-- Entries shown follows --

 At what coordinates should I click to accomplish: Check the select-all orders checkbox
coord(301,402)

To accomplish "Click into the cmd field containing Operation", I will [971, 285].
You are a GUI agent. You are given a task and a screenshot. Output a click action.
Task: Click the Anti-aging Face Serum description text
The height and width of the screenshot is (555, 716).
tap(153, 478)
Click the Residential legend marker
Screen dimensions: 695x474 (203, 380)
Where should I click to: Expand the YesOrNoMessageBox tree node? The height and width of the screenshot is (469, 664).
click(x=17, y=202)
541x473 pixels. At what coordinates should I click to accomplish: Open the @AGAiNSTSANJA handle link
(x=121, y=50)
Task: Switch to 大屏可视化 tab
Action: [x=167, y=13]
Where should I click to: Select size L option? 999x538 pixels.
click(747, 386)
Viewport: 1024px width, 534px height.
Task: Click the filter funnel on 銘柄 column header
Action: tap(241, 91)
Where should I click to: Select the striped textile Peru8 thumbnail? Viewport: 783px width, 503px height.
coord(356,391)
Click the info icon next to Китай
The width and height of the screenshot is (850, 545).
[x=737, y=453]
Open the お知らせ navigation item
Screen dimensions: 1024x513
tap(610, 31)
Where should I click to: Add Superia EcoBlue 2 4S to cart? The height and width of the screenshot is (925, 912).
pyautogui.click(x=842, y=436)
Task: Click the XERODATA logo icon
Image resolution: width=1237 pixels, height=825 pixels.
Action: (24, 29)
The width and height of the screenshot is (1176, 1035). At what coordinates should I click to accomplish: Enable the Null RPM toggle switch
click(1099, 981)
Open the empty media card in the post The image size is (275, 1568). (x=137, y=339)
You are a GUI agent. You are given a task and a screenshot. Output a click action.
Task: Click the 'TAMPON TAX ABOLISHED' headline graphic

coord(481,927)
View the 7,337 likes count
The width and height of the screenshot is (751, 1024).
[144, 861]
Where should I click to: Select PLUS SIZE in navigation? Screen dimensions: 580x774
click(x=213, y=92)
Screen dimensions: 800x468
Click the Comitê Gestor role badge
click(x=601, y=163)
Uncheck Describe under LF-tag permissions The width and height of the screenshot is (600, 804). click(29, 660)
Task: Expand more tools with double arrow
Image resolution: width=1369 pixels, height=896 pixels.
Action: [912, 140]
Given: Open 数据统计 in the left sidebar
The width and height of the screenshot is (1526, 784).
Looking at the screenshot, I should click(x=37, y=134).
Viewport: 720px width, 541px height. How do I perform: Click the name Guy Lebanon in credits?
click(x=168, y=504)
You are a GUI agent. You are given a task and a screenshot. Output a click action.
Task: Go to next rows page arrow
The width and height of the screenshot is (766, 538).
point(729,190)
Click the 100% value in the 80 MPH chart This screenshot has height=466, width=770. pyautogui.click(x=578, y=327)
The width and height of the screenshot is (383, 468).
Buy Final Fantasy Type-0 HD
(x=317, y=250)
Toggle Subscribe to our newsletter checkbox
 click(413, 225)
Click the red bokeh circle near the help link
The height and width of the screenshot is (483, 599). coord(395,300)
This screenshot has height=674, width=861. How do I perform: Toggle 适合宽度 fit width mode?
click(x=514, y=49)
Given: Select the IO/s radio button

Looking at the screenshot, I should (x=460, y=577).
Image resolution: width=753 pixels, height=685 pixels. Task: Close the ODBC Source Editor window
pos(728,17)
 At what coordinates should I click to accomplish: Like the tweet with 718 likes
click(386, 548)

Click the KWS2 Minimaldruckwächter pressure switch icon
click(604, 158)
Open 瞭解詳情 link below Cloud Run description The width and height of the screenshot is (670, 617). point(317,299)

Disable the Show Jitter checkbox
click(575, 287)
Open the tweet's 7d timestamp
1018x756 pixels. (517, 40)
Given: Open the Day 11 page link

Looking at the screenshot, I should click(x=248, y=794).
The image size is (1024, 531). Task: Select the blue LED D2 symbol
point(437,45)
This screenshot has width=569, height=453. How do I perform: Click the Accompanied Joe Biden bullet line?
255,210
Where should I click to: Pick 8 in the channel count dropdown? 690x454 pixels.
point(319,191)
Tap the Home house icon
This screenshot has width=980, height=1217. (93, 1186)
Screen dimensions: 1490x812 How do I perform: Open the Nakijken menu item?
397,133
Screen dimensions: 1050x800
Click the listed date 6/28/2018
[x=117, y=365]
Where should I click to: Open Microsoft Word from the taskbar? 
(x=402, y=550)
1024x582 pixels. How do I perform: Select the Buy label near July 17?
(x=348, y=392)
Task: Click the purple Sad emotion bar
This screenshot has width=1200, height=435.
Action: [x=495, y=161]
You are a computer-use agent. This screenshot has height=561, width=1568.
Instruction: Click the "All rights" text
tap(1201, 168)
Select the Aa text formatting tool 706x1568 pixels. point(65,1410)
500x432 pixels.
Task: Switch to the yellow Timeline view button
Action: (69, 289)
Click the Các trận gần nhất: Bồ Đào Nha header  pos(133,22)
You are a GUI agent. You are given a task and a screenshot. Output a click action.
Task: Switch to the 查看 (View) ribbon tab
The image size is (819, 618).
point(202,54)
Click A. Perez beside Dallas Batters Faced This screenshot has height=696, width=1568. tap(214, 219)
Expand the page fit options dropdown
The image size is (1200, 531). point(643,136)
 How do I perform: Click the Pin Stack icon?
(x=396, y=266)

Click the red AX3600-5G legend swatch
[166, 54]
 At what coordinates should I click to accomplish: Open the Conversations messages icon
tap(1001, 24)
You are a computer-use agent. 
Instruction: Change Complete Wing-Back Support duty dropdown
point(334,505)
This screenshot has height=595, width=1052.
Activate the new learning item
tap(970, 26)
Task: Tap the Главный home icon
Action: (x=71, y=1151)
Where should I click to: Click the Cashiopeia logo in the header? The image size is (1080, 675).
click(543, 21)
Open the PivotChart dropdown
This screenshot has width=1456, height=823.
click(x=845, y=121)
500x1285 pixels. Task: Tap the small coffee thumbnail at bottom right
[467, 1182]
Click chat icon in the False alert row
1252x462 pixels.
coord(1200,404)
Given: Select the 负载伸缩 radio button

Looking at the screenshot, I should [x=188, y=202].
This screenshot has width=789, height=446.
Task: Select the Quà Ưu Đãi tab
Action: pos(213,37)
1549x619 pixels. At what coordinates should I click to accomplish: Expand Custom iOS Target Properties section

-- Entries shown concluded --

Task to complete:
Going through the data above, return each line with the word "description".

Result of this exercise:
Task: Click the Anti-aging Face Serum description text
Open 瞭解詳情 link below Cloud Run description The width and height of the screenshot is (670, 617). point(317,299)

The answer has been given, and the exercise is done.